Collected data entries:
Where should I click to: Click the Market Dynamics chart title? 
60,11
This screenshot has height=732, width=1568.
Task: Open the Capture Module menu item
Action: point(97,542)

--

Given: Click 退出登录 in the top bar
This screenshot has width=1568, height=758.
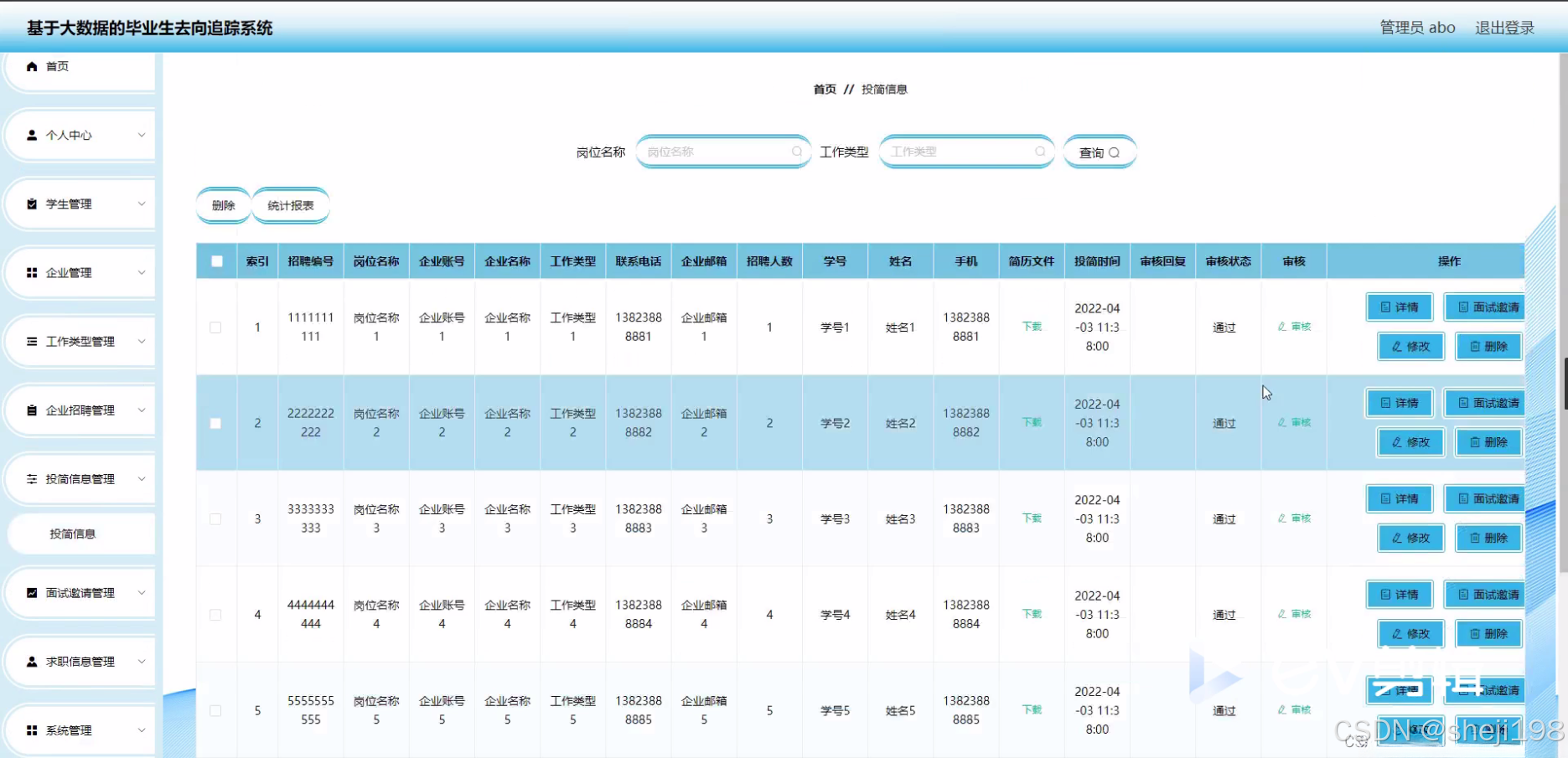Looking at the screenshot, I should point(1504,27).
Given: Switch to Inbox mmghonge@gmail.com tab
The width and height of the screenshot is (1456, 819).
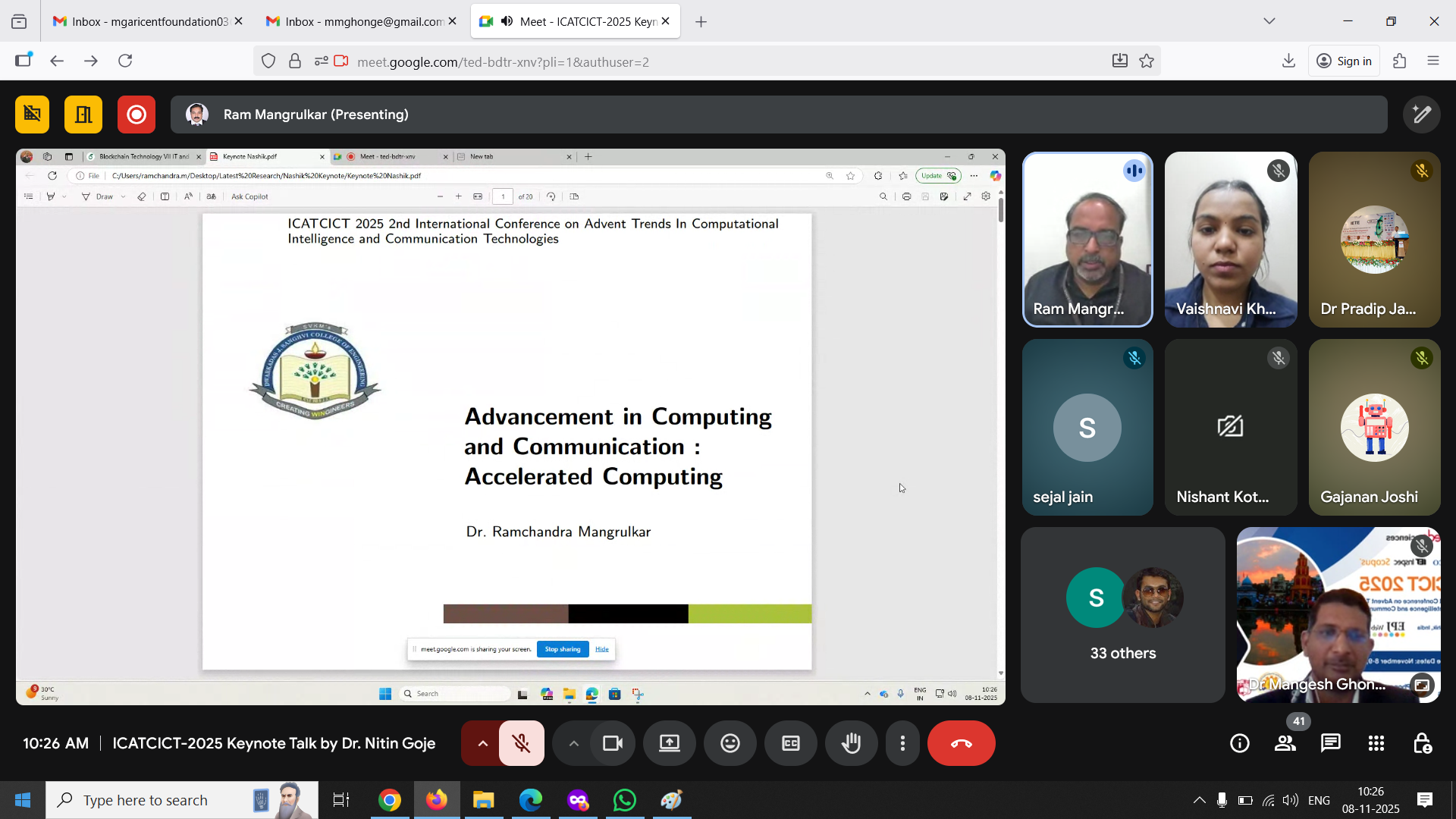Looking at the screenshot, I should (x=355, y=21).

WHAT TO DO:
Please copy out each line of the data in which the word "Given" occurs.

RESULT OF THIS EXERCISE:
Given: Click 退出登录 in the top bar
Given: Switch to Inbox mmghonge@gmail.com tab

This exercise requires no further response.